What success could look like in 90 days
Weeks 1–2: finalize сегments and templates; connect Shopify + Refersion; define offer rules by market; build the first 3–4 templates.
Weeks 3–6: launch a 25–50 partner cohort across IT/DE/FR/ES/PL; generate pages via forms + automation; run the first funnel tests (bundle-first, auto-apply discount, UGC placement).
Weeks 7–10: add co-branded cart + email flows; enable whitelisted ads for top 5–10 partners; expand to 100–200 partners using the same templates.
Weeks 11–13: run the first seasonal moment (e.g., ‘glass skin routine month’) and refresh pages at scale; publish a partner leaderboard and retention plan focused on keeping top creators active.
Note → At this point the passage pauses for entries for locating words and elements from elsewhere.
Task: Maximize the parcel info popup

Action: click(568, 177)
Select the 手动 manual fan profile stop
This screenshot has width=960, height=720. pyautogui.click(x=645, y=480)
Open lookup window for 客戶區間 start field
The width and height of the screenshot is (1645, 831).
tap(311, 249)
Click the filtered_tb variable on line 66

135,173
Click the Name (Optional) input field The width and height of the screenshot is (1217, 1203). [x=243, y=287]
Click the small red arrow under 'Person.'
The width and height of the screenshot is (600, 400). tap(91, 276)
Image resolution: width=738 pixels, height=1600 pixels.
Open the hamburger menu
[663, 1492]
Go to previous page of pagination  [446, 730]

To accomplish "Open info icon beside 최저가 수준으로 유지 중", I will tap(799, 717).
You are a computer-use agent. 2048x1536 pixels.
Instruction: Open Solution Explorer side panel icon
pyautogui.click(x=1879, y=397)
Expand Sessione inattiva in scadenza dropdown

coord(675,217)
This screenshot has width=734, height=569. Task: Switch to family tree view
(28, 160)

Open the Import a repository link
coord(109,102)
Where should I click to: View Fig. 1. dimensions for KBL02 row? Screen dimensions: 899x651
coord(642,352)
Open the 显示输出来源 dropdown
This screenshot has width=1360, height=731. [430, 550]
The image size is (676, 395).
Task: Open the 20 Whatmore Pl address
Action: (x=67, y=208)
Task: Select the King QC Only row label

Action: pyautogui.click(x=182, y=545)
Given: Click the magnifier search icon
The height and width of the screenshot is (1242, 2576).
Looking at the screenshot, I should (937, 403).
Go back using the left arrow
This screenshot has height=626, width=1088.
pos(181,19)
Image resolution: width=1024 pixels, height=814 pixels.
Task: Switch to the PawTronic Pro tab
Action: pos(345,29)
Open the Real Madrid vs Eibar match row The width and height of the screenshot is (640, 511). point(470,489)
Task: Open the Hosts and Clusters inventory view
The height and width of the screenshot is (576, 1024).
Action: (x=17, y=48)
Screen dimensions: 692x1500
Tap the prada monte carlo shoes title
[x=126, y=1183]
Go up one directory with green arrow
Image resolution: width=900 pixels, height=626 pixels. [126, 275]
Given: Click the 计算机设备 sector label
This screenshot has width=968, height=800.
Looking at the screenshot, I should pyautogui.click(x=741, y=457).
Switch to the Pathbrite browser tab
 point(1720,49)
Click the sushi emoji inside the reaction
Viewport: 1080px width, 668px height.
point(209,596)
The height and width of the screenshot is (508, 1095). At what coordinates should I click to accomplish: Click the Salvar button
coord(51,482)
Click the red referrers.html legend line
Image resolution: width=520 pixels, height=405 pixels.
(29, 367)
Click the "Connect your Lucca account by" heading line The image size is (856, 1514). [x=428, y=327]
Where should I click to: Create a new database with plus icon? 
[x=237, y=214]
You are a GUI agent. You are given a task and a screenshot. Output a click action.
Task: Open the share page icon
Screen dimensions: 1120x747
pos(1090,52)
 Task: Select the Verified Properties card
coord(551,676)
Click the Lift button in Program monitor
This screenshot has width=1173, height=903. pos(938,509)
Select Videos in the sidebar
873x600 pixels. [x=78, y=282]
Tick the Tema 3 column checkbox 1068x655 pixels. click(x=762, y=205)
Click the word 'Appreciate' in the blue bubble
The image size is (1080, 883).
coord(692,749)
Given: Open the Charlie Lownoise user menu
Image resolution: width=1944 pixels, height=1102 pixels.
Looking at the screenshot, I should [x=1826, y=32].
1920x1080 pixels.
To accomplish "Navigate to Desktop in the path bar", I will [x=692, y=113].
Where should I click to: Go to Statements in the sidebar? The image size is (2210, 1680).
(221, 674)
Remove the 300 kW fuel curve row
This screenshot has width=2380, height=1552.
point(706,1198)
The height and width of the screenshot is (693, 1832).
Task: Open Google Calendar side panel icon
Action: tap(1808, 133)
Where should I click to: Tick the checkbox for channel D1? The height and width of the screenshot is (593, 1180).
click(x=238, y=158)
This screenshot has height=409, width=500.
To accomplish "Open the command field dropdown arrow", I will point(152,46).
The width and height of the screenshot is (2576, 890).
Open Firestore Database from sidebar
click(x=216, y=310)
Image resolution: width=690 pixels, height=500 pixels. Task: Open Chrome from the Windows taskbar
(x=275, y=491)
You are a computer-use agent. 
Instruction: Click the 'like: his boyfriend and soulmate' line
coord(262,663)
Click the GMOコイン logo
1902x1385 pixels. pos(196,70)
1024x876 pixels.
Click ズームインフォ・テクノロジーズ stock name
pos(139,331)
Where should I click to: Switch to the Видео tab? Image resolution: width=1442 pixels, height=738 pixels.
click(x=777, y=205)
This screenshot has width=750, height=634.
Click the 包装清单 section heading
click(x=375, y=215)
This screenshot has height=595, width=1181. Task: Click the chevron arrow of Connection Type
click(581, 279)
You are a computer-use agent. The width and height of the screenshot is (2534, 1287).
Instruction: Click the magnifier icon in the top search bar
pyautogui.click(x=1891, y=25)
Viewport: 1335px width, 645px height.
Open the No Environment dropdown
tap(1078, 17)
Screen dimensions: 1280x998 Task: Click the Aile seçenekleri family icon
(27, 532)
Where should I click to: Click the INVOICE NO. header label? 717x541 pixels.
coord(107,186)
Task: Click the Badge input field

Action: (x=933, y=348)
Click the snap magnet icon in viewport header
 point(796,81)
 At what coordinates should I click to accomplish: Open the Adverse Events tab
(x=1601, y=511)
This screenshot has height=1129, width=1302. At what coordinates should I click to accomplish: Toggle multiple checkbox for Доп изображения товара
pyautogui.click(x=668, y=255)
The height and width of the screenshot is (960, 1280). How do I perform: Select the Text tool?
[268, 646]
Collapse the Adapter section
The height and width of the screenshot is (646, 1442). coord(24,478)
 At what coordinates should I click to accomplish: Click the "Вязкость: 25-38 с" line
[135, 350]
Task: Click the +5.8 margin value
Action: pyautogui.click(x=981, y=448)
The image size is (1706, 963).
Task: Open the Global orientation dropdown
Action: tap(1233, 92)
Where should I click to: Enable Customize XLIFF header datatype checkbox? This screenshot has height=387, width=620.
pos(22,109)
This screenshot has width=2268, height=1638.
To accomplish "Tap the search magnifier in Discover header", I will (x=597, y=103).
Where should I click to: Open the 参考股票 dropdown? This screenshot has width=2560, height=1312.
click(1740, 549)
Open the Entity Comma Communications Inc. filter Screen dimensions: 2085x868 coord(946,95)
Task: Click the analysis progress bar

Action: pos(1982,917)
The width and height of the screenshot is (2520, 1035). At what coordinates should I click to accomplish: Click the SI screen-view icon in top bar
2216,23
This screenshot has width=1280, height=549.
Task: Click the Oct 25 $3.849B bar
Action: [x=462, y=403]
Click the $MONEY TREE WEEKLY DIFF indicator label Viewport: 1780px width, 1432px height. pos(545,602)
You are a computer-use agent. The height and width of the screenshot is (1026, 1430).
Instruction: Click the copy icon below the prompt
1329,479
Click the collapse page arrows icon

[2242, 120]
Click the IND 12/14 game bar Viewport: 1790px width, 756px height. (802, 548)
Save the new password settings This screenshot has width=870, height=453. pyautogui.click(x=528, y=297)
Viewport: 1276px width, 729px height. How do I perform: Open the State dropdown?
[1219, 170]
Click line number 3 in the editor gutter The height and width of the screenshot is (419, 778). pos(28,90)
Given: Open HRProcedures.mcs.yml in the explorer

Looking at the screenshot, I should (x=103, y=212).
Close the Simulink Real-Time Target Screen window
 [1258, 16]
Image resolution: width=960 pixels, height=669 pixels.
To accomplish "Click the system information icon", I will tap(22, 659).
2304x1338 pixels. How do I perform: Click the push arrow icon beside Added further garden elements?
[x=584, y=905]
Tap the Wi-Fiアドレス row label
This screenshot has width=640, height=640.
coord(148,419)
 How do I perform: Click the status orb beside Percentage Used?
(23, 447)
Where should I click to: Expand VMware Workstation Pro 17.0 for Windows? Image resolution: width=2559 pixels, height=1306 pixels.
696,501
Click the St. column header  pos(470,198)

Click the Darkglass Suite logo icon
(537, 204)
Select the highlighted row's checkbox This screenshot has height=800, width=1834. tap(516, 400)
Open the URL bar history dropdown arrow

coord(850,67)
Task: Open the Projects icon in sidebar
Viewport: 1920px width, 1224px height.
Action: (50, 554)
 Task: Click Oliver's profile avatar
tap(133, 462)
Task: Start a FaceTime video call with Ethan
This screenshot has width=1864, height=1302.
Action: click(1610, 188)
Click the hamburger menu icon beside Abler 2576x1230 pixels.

The overarching strategy is simple: make every partnership feel like a co-owned routine experience on Yepoda.com. You will recruit faster because the offer is tangible, partners will activate because the page is already built for them, and you will see measurable lifts because the experience is designed around skincare buying behavior: routines, trust, education, and low-friction checkout.